Author: Stratigos, Tina, Sumsion, Jennifer, Bradley, Ben

Type of paper: Abstract refereed

Abstract:

Each week in Australia over 100,000 children will spend, on average, 16 hours in Family Day Care (FDC).  Around 20% are under 2 years of age and there is evidence of increasing demand for infant places in FDC.  Family Day Care Australia suggest that particular characteristics of FDC, small groups, consistent educator, sibling care and a home like environment, make it an attractive option for families with infants.  Despite the important role it plays in the infant education and care landscape little research has been conducted in FDC.
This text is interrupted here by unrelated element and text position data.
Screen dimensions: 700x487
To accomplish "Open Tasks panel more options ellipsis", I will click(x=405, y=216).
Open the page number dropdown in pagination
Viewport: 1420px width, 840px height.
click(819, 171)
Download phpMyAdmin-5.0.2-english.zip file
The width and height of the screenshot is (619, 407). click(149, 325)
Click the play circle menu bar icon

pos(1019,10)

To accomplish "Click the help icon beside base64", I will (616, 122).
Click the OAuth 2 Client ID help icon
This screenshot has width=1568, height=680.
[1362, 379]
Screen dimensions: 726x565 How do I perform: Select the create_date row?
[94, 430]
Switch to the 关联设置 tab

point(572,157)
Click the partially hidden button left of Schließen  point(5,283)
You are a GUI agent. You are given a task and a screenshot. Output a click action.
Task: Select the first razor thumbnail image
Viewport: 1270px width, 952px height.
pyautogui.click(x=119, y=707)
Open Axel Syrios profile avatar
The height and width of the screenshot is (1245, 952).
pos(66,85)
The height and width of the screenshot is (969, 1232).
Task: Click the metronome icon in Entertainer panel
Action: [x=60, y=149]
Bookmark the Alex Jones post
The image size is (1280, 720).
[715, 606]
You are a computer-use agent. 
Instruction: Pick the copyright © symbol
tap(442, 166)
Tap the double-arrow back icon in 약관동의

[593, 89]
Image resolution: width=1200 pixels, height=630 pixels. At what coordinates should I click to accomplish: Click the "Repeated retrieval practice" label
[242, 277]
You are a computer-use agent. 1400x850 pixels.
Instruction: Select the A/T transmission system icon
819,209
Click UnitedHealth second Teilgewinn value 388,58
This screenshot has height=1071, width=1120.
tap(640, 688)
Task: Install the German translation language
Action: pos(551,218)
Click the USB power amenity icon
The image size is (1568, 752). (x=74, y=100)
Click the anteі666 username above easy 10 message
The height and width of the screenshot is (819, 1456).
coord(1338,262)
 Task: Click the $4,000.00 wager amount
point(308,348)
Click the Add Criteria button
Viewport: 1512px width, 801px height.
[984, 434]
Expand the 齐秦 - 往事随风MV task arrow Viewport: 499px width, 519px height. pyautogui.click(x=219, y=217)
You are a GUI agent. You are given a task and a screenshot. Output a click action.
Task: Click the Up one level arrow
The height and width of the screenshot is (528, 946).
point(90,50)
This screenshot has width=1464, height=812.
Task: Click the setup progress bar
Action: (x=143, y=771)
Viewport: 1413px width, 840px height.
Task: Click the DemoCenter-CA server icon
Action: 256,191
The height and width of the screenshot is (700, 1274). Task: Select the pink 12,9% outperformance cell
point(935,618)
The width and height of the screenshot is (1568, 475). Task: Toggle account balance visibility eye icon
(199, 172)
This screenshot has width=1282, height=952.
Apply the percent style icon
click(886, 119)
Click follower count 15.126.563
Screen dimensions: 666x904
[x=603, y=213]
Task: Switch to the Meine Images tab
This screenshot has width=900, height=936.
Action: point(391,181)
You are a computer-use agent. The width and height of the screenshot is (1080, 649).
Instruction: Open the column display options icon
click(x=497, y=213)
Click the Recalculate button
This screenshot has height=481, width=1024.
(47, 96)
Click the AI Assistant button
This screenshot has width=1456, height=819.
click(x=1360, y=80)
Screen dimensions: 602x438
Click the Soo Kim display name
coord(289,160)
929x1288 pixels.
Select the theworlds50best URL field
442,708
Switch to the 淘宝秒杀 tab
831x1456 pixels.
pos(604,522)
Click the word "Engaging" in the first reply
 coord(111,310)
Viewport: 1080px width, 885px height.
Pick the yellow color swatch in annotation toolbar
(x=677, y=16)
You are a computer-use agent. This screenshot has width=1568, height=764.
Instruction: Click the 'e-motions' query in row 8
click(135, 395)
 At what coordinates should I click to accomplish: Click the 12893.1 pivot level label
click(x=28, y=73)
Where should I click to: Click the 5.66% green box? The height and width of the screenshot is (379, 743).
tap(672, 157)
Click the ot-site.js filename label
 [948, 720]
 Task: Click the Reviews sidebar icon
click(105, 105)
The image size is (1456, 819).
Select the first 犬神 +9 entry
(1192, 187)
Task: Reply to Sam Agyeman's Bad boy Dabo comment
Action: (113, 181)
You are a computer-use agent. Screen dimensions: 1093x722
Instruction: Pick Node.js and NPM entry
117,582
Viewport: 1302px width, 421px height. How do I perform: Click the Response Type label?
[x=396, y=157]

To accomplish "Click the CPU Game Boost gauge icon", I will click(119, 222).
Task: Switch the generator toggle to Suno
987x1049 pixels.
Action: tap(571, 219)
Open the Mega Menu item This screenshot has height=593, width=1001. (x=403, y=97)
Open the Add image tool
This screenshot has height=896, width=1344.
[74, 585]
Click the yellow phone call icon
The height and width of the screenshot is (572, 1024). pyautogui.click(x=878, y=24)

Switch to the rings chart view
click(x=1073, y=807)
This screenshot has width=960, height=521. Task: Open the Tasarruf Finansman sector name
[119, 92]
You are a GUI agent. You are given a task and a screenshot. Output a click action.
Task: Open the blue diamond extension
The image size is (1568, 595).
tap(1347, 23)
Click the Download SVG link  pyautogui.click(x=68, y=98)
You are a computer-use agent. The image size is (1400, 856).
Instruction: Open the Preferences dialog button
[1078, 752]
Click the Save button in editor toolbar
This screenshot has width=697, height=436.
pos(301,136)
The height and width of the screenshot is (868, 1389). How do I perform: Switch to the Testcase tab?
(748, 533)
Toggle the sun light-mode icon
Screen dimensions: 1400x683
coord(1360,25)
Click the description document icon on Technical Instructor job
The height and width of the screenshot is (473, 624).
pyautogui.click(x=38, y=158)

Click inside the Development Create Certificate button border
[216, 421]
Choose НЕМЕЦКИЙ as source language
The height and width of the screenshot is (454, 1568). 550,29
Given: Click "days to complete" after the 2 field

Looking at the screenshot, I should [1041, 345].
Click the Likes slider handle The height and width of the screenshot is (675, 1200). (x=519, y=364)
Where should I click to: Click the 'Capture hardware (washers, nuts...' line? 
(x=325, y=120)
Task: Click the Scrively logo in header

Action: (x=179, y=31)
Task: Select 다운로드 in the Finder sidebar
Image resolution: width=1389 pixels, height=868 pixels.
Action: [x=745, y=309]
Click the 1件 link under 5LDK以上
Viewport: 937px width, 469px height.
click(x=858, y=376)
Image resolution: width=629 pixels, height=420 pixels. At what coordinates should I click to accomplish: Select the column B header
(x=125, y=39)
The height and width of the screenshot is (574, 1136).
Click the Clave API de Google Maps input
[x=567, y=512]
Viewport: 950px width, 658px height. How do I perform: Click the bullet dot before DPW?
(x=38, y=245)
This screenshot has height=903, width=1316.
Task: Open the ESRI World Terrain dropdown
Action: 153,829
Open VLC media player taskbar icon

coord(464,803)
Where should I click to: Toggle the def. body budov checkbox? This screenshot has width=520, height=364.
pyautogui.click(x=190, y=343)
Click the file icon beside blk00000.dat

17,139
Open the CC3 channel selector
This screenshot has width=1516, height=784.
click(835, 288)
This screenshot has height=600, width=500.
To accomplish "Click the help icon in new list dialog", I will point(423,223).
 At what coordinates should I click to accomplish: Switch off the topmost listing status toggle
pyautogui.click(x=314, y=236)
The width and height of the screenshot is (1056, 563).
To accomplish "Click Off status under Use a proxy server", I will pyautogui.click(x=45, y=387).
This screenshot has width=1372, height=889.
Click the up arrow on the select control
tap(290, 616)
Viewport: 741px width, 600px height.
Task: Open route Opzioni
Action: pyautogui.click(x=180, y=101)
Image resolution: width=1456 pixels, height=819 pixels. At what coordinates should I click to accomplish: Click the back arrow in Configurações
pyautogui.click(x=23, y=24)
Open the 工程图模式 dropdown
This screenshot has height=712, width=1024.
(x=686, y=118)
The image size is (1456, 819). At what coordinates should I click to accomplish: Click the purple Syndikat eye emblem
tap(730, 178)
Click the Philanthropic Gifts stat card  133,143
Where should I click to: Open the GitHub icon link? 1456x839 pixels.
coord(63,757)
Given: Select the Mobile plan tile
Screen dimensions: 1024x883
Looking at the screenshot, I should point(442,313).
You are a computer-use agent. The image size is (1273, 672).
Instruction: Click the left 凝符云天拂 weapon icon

This paper reports on a survey of literature about infants in FDC undertaken for a PhD project, within the larger ARC-funded Infants' Lives in Childcare project (Sumsion et al., LP0883913). In particular the paper illustrates how Deleuze and Guattari's (1987) concepts of smooth and striated space were put to work in mapping the research literature about infants in FDC.   According to Deleuze and Guattari, striated spaces are about regularity, measurement and boundaries and are associated with a global perspective. FDC research in striated space is often concerned with measuring aspects of quality and the conditions in which they occur.  Predetermined categories are measured and compared, their qualities and tensions woven into particular stories about FDC within particular boundaries.  Smooth spaces, on the other hand are about singularity, variation, situations that preclude comparison and are associated with a close vision.  Research in smooth space is often concerned with daily lives, close vision and shifting points of reference.  In these stories the participants may be given power to effect what is considered important and their voices heard in research reports.  Importantly, striated and smooth space are not intended to be seen as binaries, but exist together in mixture, sharing a territory and enriching each other.

Through an examination of belonging (a foundation of the Early Years Learning Framework) as an imagined story about FDC, the paper endeavours to illustrate the complex ways in which two key characteristics of FDC, family and home, work together.  It concludes with brief reflections about the utility of the concepts of smooth and striated space in mapping the research literature.